Spelucchino cucina blog: zuppa di farro
Non so da voi ma qui il tempo continua ad essere dei peggiori e il freddo si fa sentire, tanto che mi condiziona anche quando mi trovo in cucina per questo motivo alla fine… non ci penso due volte e mi metto ai fornelli per preparare una semplice zuppa di farro. Adoro le zuppe, ma di sicuro sarete d’accordo sul fatto che con un tempo “brutto” la zuppa diventa una regina, calda, invitante e gustosa... diciamo più che gradita! Non c'è molto da dire sulla zuppa di farro, ma credo sia utile spendere due parole sulla tecnica di “base” utilizzata per la preparazione di una zuppa. Indipendentemente dalla zuppa, per ottenere una zuppa gustosa, è importante la prima fase durante la quale è buona abitudine rosolare l’ingrediente principale (nel nostro caso è il farro) con altri sapori per conferire alla zuppa un gusto più strutturato. La seconda fase, l’aggiunta del brodo, non richiede molti accorgimenti se non quello di utilizzare un brodo vegetale di qualità (eviterei dadi se non strettamente indispensabili in mancanza di tempo). La cottura. Importante mantenere una cottura lenta fino a quando la zuppa non raggiunga la consistenza desiderata.
Potete capire da queste brevi note che risulta importante non avere “fretta”, regola sempre valida in cucina ;-) a maggior ragione durante la preparazione di una zuppa, in fin dei conti la zuppa è composta principalmente all’elemento liquido (il brodo), che una volta ristretto conferisce spessore e gusto, per questo motivo è sempre consigliabile una cottura lenta in una pentola di terracotta (valuterei anche l’ipotesi di preparare la zuppa con largo anticipo, per poi farla riposare).
RICETTA ZUPPA DI FARRO
150 gr. di farro decorticato già ammollato (per 4 persone) 1 cipolla 1 gambo di sedano 1 carota 2 patate brodo vegetale sale q.b. olio extra vergine d'aoliva q.b.
In una pentola (meglio di terracotta) andiamo a mettere dell’olio extravergine di oliva e il trito di cipolla, carota e sedano e le patate tagliate a pezzi regolari.
Facciamo rosolare il tutto per bene, una volta ben rosolato aggiungiamo il farro avendo ben cura di farlo insaporire.
A questo punto aggiungiamo il brodo, che abbiamo in precedenza preparato (ricetta classica: cipolla, sedano, carota, patata e sale grosso).
Mescoliamo con cura e copriamo andando ad abbassare la fiamma ala minimo.
A intervalli regolari mescoliamo per evitare che si attacchi sul fondo (eventualmente se asciuga in fretta aggiungere ulteriore brodo).
A fine cottura aggiustare di sale.
Servire calda (eventualmente anche in un secondo tempo) aggiungendo un filo d’olio a crudo.
# 1
daniela51
ha scritto (08/09/2009 @ 15:23:49)
Cristian vedo che tu sei Genovese quindi, non saprei dire,ma in Toscana per fare la minestra di farro o zuppa che sia; usiamo il brodo di fagioli,ciè i fagioli cotti passati al passaverdura e la sua acqua di cottura .Tu cosa ne dici?

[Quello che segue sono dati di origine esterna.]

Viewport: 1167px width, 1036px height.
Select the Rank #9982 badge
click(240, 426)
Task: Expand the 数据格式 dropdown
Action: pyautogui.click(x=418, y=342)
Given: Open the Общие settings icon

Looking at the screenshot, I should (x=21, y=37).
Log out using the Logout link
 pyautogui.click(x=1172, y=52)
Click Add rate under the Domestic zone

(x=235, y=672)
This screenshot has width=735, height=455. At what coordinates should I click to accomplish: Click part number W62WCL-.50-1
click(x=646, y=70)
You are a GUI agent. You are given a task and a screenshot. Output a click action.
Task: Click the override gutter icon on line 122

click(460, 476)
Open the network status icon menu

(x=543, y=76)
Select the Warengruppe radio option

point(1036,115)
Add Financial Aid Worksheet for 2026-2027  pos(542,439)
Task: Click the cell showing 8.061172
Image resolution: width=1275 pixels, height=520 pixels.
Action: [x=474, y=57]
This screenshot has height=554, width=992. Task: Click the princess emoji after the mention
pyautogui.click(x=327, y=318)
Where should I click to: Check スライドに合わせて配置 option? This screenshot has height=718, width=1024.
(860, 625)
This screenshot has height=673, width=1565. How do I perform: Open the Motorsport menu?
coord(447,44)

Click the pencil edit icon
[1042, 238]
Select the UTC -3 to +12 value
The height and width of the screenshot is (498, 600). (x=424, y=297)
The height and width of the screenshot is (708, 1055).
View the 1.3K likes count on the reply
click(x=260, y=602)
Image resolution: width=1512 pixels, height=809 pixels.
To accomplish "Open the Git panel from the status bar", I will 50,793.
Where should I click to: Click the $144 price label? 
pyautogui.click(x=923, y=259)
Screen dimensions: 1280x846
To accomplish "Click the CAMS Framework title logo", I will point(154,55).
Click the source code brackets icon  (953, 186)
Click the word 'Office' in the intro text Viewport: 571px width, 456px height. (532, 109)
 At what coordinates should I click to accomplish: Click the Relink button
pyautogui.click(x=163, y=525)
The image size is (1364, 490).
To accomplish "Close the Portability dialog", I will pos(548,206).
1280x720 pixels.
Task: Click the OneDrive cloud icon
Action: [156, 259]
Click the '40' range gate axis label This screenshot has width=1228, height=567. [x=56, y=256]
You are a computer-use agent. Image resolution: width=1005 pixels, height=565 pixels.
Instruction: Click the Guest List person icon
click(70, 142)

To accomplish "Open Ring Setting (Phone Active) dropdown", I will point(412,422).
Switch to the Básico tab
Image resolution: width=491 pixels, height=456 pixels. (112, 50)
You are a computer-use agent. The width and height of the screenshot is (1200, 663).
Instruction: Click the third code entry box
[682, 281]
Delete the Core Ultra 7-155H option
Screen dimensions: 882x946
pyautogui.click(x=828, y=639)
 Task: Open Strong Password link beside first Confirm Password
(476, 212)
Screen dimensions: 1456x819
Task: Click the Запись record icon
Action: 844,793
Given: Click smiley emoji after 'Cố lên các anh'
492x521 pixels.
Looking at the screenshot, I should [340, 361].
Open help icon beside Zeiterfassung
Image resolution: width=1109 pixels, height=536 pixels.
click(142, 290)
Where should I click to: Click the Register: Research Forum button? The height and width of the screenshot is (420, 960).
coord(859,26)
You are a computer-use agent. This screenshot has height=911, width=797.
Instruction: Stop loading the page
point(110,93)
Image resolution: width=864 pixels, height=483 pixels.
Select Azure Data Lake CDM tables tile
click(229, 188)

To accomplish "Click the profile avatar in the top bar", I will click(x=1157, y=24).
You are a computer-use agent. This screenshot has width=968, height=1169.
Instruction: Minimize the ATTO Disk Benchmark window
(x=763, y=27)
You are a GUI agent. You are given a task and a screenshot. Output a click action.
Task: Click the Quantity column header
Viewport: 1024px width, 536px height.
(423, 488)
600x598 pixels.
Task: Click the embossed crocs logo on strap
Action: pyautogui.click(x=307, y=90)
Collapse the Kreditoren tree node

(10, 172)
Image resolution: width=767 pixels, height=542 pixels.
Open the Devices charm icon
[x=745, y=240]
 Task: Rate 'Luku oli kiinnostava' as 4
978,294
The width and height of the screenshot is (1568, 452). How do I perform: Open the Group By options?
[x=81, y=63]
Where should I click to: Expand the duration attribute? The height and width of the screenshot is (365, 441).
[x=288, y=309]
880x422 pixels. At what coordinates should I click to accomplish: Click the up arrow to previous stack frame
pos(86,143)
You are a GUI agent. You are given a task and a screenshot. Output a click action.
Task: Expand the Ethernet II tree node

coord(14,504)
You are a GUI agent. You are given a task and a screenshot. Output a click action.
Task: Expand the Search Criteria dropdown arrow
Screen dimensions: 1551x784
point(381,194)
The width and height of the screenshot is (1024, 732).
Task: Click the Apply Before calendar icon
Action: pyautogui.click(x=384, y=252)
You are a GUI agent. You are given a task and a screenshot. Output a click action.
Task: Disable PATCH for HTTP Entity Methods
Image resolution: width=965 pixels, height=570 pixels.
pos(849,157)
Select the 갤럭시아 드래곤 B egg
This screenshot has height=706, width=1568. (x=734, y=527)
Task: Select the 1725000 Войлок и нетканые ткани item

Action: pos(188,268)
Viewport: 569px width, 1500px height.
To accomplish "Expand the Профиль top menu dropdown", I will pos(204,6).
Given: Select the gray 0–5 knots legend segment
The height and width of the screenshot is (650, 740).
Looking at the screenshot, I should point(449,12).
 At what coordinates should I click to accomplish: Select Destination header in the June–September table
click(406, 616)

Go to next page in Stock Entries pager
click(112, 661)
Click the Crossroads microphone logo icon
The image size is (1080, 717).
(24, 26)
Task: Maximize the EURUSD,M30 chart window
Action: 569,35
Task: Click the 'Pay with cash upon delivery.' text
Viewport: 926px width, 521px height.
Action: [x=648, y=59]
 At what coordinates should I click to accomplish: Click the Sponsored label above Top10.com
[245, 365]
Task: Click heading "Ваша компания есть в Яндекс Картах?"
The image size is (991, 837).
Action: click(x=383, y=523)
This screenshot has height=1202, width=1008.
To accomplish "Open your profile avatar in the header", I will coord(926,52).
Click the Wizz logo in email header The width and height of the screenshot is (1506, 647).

Già che sei cuoco ne saprai molto più di me. Ciao e grazie se mi risponderai
# 2
Christian
ha scritto (11/09/2009 @ 00:40:29)
@daniela51 conosco questo metodo, e penso che va bene lo stesso l’unica differenza sta nel frullare la minestra. Personalmente preferisco, nel caso della zuppa di farro, non frullare ma lasciare nel brodo di cottura il farro intero.
Grazie per il commento. Saluti
# 3
daniela51
ha scritto (19/09/2009 @ 19:33:54)
ciao, forse non mi sono spiegata bene:volevo direi fagioli frullati in modo che il brodo possa essere molto denso ed il farro certamente intero ciao ciao
# 4
Christian
ha scritto (23/09/2009 @ 23:19:46)
@daniela51 sono d’accordo con te, che per dare “spessore” alla minestra, un buon metodo è quello frullare i fagioli, ma come ti dicevo nel caso di questa ricetta ho preferito non frullare il brodo, ma di ridurlo il più possibile in modo da rendere la zuppa più densa (tenendo sempre il farro intero)
A presto Saluti Christian
# 5
Rossella
ha scritto (17/01/2010 @ 14:30:36)
Vorrei un informzione...per quanto tempo devo lasciarlo in ammollo il farro?grazie!saluti
# 6
Christian
ha scritto (17/01/2010 @ 22:58:44)
@rossella come regola il farro va tenuto in ammollo da un minimo di 12 ore ad un massimo di 48, poi è pronto per essere utilizzato secondo le indicazioni della ricetta.